◆ Exercise objective
Repeat precisely the span of lines below that opens with the line containing "Tri Clubs (779, 789)" and closes with the line containing "Trading In The Forex Market: Know Everything Here! (313, 2473)", both included.
Source data section start
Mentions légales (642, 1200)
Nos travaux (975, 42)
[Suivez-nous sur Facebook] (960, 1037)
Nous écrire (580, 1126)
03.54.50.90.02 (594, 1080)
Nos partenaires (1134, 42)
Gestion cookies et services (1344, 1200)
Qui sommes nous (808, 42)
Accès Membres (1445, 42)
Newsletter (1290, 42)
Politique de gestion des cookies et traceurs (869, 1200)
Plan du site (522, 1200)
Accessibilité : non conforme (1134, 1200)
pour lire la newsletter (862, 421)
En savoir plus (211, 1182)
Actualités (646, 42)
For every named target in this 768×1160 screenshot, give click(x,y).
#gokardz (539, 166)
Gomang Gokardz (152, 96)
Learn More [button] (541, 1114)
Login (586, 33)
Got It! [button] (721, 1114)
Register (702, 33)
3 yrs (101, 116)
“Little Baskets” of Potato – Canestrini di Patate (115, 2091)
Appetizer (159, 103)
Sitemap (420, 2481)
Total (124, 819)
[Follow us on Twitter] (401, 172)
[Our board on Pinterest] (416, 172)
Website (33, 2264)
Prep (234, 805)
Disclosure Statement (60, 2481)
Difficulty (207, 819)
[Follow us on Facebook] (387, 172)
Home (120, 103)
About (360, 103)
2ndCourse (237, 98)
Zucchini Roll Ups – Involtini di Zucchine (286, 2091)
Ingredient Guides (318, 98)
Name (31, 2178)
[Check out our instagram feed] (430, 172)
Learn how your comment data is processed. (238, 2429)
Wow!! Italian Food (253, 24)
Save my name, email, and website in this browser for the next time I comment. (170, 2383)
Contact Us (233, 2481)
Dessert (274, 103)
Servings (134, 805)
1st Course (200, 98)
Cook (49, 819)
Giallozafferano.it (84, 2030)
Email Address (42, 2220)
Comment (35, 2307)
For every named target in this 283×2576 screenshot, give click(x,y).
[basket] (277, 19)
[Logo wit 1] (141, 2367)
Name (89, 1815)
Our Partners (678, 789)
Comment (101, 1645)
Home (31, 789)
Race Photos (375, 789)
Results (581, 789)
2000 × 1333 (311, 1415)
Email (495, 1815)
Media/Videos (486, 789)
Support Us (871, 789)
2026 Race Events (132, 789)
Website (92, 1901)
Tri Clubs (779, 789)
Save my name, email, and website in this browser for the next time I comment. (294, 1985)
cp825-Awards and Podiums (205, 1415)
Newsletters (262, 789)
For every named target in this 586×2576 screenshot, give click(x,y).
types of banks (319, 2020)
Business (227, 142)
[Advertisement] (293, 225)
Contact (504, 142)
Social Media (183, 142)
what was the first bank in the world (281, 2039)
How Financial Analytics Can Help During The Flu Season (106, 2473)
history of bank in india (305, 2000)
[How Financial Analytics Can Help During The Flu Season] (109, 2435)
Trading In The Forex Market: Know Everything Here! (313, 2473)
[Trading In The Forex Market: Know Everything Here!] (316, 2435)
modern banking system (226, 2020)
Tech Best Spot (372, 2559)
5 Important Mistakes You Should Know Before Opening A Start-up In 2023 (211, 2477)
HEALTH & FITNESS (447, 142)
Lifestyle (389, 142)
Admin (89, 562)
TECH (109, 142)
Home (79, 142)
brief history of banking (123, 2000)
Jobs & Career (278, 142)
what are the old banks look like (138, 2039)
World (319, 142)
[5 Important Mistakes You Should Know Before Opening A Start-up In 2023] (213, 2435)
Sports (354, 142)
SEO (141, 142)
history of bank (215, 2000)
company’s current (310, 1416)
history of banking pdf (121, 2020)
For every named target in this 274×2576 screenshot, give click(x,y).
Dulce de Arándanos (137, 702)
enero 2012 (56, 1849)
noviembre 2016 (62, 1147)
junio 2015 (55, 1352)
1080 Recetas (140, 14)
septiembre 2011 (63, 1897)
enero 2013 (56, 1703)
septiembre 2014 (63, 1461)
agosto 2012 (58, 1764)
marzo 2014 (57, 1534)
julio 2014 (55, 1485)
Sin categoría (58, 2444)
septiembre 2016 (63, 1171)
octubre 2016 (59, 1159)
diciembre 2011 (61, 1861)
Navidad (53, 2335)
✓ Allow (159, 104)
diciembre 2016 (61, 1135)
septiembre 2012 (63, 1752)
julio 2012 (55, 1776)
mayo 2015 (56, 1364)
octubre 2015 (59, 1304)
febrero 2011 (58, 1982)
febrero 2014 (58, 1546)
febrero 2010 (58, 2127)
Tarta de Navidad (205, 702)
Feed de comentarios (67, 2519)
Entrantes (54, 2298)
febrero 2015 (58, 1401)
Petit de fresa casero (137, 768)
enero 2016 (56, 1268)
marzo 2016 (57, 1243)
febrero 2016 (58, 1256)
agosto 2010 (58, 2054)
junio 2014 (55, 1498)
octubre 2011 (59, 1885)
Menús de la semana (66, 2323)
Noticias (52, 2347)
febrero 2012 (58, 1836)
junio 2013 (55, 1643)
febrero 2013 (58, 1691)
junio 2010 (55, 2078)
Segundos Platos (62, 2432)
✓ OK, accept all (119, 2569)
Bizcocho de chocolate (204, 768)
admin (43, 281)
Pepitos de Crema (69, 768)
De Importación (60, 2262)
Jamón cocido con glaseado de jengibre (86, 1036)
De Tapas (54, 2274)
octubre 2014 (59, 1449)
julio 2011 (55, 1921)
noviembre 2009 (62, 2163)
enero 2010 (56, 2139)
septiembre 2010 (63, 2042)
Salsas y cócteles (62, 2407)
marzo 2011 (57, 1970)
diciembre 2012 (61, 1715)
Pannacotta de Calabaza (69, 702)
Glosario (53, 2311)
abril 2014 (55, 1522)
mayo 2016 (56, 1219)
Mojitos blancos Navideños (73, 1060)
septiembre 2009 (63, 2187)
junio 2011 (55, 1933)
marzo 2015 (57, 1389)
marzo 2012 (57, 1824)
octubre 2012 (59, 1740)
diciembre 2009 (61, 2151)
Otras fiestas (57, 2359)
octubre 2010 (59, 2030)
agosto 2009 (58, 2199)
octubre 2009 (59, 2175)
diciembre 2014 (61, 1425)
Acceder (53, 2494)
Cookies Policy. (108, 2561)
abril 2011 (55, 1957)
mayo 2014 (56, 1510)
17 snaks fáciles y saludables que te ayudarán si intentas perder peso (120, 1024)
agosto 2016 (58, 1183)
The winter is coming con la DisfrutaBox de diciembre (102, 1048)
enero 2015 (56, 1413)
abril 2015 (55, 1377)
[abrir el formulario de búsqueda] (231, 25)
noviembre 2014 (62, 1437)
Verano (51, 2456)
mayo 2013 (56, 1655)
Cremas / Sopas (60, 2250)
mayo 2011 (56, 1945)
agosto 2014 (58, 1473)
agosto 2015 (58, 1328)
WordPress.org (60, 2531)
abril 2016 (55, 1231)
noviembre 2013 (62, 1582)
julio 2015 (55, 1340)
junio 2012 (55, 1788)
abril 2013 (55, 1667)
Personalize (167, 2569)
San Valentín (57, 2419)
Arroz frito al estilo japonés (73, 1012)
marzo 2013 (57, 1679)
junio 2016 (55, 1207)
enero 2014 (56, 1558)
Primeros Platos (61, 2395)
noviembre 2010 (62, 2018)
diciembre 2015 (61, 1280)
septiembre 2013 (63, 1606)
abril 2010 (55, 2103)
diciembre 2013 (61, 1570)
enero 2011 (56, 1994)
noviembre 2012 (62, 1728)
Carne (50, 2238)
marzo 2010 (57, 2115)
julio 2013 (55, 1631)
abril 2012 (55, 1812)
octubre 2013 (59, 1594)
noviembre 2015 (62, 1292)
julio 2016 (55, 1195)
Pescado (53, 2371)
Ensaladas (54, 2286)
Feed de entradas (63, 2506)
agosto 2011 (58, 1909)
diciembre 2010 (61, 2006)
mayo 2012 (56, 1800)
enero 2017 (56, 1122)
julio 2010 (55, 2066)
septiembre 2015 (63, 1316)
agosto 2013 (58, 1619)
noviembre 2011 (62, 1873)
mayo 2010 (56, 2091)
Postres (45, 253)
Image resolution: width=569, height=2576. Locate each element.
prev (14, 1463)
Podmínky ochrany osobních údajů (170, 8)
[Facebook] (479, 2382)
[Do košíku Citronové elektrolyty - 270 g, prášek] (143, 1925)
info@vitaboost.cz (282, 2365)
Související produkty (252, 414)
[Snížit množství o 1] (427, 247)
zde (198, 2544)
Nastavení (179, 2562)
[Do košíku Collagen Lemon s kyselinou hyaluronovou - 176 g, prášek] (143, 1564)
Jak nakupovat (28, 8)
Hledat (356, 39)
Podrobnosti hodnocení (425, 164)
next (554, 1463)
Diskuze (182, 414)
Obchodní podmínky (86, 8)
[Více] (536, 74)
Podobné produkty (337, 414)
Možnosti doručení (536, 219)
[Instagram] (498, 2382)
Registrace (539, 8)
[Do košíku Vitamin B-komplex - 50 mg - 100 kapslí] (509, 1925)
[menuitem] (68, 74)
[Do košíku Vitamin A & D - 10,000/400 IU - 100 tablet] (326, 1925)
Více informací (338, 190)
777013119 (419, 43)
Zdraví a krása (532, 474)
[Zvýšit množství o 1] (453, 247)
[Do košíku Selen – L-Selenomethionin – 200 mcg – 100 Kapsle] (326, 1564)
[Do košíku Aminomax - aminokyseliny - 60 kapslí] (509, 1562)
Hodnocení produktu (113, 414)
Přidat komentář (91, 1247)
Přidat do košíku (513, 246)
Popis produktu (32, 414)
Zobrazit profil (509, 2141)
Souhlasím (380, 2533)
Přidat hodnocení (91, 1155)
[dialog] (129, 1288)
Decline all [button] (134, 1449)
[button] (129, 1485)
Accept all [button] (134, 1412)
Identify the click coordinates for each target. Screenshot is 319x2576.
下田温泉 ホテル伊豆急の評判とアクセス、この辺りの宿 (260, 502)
Source data section end
◆ Task result
Tri Clubs (779, 789)
Save my name, email, and website in this browser for the next time I comment. (294, 1985)
cp825-Awards and Podiums (205, 1415)
Newsletters (262, 789)
For every named target in this 586×2576 screenshot, give click(x,y).
types of banks (319, 2020)
Business (227, 142)
[Advertisement] (293, 225)
Contact (504, 142)
Social Media (183, 142)
what was the first bank in the world (281, 2039)
How Financial Analytics Can Help During The Flu Season (106, 2473)
history of bank in india (305, 2000)
[How Financial Analytics Can Help During The Flu Season] (109, 2435)
Trading In The Forex Market: Know Everything Here! (313, 2473)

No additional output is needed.